5者のコラム 「役者」Vol.83

映像表現の特徴6点

 新井一氏は「シナリオの基礎技術」(ダヴィッド社)において演劇と比較した「映像表現の特徴」をつぎのとおり明瞭に指摘しておられます。
1 時間と空間の飛躍(演劇との差異が一番大きいところ。次から次に場面を変えることが出来る。時間と場所を観客に自由に見せることが出来る。)
2 視覚を武器に(映像芸術には一部分だけを見せる手法がある。そこだけを写すことで何かを作為的に観客に伝えることが出来る。俳優の顔に現れた小さい感情の動きも見逃すことはない。)
3 枠を持つ(映画は否応なしに観なくてはならない強制力があるので作者の意図を十分に伝えることが出来る。重要な対象だけを編集することにより意図的な演出をすることも出来る。)
4 モンタージュの表現(2つ以上のものを繋いで別のものを表現するというフィルム編集の手法。エイゼンシュタインなどソヴィエトの監督が理論化した。)
5 ドキュメント性(写真や映像という嘘のつけないもの(と素人が信じているもの)を全面に出すことで「真実性」を観客の胸に刻み込むことが出来る。)

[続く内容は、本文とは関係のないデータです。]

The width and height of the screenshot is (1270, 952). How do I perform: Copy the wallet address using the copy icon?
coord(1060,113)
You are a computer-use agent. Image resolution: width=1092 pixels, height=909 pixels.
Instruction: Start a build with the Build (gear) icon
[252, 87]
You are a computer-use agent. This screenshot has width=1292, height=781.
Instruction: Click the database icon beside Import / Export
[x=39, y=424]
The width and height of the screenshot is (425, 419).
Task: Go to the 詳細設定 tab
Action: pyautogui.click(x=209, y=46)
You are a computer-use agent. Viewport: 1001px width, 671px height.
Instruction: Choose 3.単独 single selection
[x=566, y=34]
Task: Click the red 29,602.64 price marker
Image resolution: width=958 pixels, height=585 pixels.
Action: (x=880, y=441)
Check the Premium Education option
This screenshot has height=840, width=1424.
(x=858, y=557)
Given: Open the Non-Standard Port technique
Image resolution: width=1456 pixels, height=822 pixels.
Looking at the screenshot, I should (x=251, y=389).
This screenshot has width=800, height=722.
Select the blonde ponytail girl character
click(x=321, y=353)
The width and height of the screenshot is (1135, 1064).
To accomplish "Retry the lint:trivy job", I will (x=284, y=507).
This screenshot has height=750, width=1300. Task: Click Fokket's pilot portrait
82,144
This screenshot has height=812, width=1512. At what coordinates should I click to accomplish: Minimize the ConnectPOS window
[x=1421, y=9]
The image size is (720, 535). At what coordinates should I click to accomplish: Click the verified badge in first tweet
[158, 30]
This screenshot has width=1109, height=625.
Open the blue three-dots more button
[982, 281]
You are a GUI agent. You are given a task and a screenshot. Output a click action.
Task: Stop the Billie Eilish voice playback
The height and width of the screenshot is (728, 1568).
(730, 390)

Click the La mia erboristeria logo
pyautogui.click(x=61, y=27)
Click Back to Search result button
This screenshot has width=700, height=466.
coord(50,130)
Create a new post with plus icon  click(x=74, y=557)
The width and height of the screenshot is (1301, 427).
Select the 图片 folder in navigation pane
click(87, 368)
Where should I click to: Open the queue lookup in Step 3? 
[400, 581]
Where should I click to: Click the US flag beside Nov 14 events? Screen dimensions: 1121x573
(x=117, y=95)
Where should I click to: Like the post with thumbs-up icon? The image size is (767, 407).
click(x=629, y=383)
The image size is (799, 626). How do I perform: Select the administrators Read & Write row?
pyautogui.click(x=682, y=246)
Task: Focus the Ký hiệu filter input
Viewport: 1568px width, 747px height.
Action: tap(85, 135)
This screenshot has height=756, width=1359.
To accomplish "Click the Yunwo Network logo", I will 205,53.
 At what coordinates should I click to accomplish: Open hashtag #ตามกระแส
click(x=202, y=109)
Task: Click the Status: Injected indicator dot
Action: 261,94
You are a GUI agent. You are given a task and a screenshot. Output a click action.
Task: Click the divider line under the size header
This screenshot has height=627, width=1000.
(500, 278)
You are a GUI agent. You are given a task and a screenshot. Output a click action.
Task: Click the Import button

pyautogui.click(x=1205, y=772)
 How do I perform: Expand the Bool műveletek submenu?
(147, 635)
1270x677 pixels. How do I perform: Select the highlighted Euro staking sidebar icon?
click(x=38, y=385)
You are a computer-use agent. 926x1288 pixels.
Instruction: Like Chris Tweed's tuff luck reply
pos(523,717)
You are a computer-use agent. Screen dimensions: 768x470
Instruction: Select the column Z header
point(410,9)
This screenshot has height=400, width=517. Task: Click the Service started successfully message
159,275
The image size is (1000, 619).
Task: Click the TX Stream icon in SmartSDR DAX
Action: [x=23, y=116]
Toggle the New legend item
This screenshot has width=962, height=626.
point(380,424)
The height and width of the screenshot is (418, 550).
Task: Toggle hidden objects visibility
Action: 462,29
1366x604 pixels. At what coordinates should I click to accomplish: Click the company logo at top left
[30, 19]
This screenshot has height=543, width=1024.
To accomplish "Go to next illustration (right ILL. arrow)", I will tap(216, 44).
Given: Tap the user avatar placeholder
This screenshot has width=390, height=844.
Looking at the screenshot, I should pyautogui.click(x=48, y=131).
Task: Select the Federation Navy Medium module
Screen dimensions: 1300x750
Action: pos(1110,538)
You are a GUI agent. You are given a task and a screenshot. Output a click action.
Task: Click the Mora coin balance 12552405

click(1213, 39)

6 ナレーションやタイトルの駆使(映画やテレビでは複雑な状況や心理をナレーションやタイトルを挿入することによって説得力を高めることが出来る。)
 「舞台」に立つ弁護士も(演劇と比較したところの)映像表現の特徴を意識する必要が大いにあります。今後は映像化が進むであろう訴訟における効果的な「演出」方法を見出せるかもしれません。